▸ **EXERCISE INPUTS**:

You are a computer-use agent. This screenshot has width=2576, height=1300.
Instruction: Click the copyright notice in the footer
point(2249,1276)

---

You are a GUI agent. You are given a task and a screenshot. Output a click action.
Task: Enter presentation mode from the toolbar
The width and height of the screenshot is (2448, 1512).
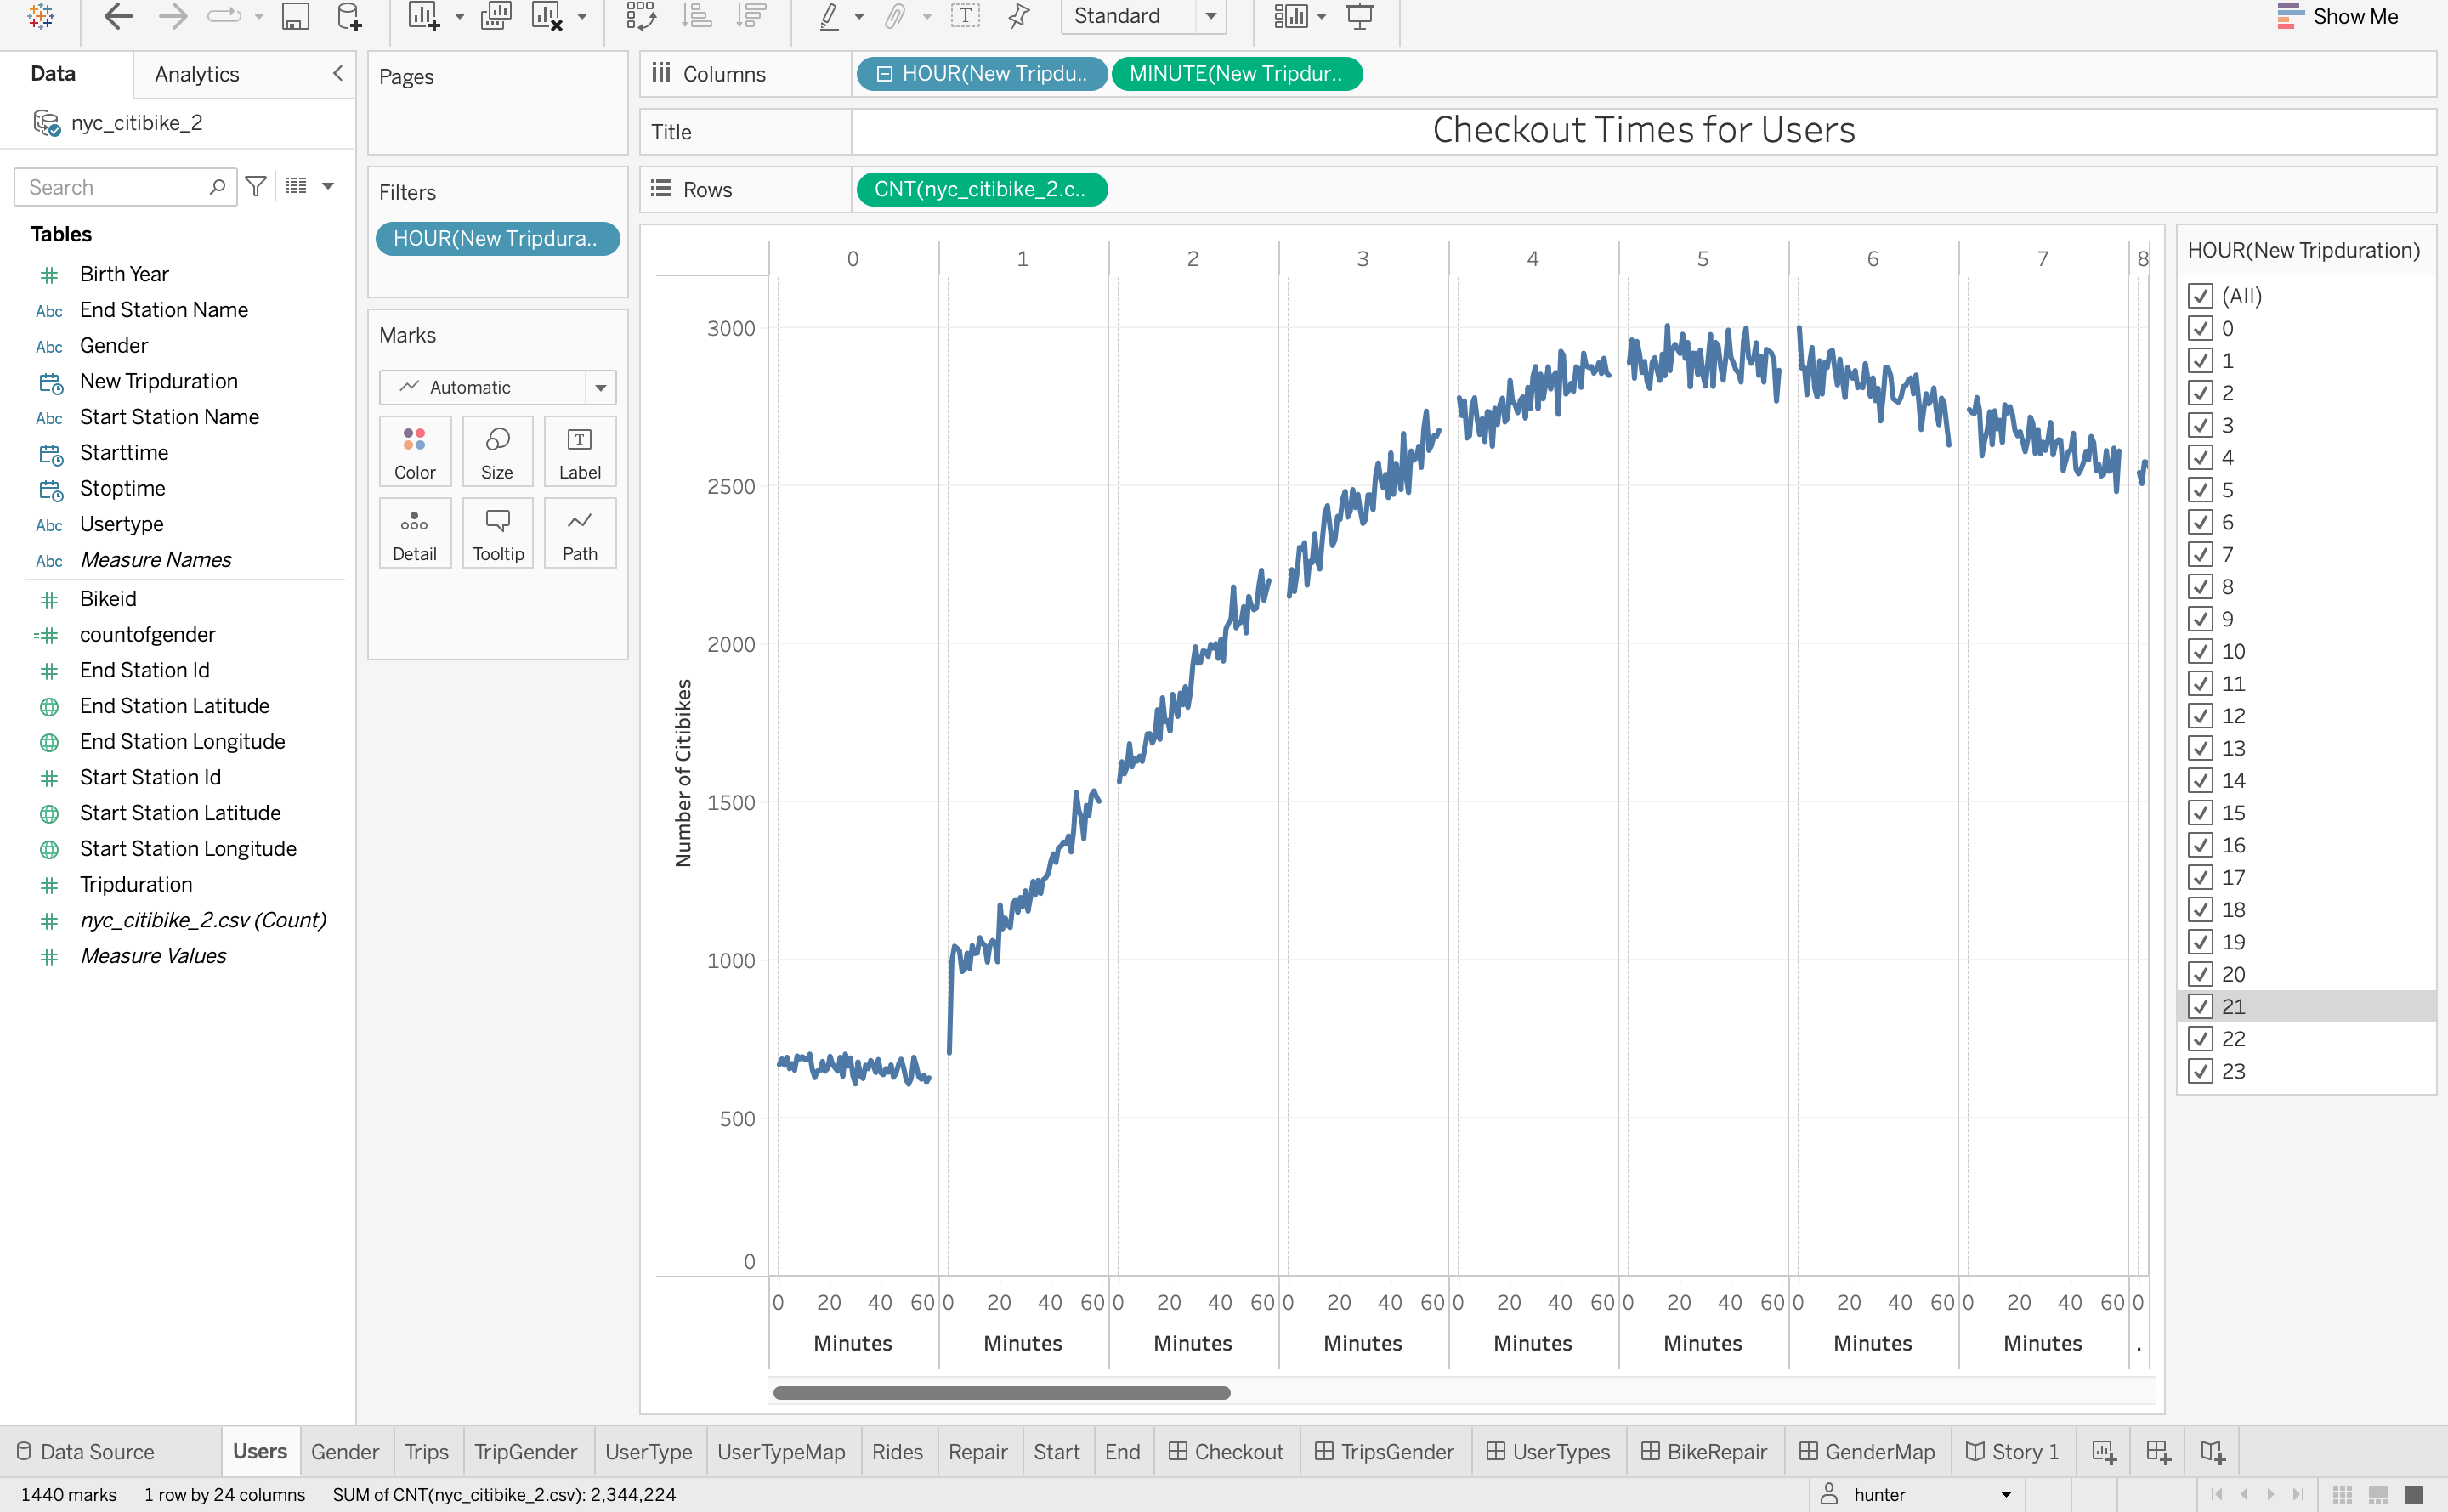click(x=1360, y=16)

▸ **THE PROBLEM**:
The lines you need are those with the word "agent"; list them from the entries.

▸ **TASK ANSWER**:
You are a computer-use agent. This screenshot has width=2576, height=1300.
You are a GUI agent. You are given a task and a screenshot. Output a click action.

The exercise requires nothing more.